(Stored data entries)
______

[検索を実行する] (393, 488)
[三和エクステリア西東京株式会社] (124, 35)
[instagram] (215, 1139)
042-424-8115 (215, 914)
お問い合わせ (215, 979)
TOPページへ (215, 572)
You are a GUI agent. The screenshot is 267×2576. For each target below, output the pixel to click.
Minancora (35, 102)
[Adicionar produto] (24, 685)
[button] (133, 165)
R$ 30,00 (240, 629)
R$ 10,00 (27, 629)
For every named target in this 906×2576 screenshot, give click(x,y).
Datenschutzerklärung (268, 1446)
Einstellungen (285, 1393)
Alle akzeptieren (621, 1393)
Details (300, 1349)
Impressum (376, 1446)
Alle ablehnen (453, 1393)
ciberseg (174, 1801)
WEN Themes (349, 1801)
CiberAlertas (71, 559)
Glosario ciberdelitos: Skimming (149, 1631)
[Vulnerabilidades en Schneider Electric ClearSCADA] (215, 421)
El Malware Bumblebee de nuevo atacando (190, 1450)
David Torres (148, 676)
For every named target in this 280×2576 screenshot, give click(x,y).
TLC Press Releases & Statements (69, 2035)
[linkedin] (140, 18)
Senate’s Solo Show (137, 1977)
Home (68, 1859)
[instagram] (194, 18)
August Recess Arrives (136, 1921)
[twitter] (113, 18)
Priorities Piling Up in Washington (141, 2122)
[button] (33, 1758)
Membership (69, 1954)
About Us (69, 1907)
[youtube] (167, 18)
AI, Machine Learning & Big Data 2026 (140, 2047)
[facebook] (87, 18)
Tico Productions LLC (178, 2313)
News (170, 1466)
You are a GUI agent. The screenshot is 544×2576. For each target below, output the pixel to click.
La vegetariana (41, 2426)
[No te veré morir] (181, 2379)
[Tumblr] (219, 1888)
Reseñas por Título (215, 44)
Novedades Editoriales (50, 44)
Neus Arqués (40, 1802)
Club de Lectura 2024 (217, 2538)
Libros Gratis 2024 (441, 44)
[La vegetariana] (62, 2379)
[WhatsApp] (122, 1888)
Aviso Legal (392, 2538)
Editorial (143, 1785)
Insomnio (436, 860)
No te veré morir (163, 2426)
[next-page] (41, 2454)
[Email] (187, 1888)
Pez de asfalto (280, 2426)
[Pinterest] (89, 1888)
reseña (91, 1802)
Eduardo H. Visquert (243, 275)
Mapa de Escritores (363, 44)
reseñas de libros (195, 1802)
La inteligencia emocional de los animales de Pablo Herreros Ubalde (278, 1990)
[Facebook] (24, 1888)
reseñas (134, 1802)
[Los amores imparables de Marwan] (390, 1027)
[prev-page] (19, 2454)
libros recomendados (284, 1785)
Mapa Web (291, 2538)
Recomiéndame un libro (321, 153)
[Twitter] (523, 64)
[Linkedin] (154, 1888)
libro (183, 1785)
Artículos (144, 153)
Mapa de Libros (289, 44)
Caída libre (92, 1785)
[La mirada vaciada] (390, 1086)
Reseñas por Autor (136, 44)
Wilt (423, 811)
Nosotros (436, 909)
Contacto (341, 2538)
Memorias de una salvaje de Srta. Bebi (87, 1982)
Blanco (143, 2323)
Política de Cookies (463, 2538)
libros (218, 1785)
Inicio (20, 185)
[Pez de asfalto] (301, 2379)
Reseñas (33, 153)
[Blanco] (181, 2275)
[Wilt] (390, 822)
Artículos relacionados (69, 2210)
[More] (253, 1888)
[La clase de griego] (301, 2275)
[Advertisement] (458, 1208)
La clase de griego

______

Your task is to reproduce all of the records exactly.

Response area
[検索を実行する] (393, 488)
[三和エクステリア西東京株式会社] (124, 35)
[instagram] (215, 1139)
042-424-8115 (215, 914)
お問い合わせ (215, 979)
TOPページへ (215, 572)
You are a GUI agent. The screenshot is 267×2576. For each target below, output the pixel to click.
Minancora (35, 102)
[Adicionar produto] (24, 685)
[button] (133, 165)
R$ 30,00 (240, 629)
R$ 10,00 (27, 629)
For every named target in this 906×2576 screenshot, give click(x,y).
Datenschutzerklärung (268, 1446)
Einstellungen (285, 1393)
Alle akzeptieren (621, 1393)
Details (300, 1349)
Impressum (376, 1446)
Alle ablehnen (453, 1393)
ciberseg (174, 1801)
WEN Themes (349, 1801)
CiberAlertas (71, 559)
Glosario ciberdelitos: Skimming (149, 1631)
[Vulnerabilidades en Schneider Electric ClearSCADA] (215, 421)
El Malware Bumblebee de nuevo atacando (190, 1450)
David Torres (148, 676)
For every named target in this 280×2576 screenshot, give click(x,y).
TLC Press Releases & Statements (69, 2035)
[linkedin] (140, 18)
Senate’s Solo Show (137, 1977)
Home (68, 1859)
[instagram] (194, 18)
August Recess Arrives (136, 1921)
[twitter] (113, 18)
Priorities Piling Up in Washington (141, 2122)
[button] (33, 1758)
Membership (69, 1954)
About Us (69, 1907)
[youtube] (167, 18)
AI, Machine Learning & Big Data 2026 (140, 2047)
[facebook] (87, 18)
Tico Productions LLC (178, 2313)
News (170, 1466)
You are a GUI agent. The screenshot is 544×2576. For each target below, output the pixel to click.
La vegetariana (41, 2426)
[No te veré morir] (181, 2379)
[Tumblr] (219, 1888)
Reseñas por Título (215, 44)
Novedades Editoriales (50, 44)
Neus Arqués (40, 1802)
Club de Lectura 2024 (217, 2538)
Libros Gratis 2024 (441, 44)
[La vegetariana] (62, 2379)
[WhatsApp] (122, 1888)
Aviso Legal (392, 2538)
Editorial (143, 1785)
Insomnio (436, 860)
No te veré morir (163, 2426)
[next-page] (41, 2454)
[Email] (187, 1888)
Pez de asfalto (280, 2426)
[Pinterest] (89, 1888)
reseña (91, 1802)
Eduardo H. Visquert (243, 275)
Mapa de Escritores (363, 44)
reseñas de libros (195, 1802)
La inteligencia emocional de los animales de Pablo Herreros Ubalde (278, 1990)
[Facebook] (24, 1888)
reseñas (134, 1802)
[Los amores imparables de Marwan] (390, 1027)
[prev-page] (19, 2454)
libros recomendados (284, 1785)
Mapa Web (291, 2538)
Recomiéndame un libro (321, 153)
[Twitter] (523, 64)
[Linkedin] (154, 1888)
libro (183, 1785)
Artículos (144, 153)
Mapa de Libros (289, 44)
Caída libre (92, 1785)
[La mirada vaciada] (390, 1086)
Reseñas por Autor (136, 44)
Wilt (423, 811)
Nosotros (436, 909)
Contacto (341, 2538)
Memorias de una salvaje de Srta. Bebi (87, 1982)
Blanco (143, 2323)
Política de Cookies (463, 2538)
libros (218, 1785)
Inicio (20, 185)
[Pez de asfalto] (301, 2379)
Reseñas (33, 153)
[Blanco] (181, 2275)
[Wilt] (390, 822)
Artículos relacionados (69, 2210)
[More] (253, 1888)
[La clase de griego] (301, 2275)
[Advertisement] (458, 1208)
La clase de griego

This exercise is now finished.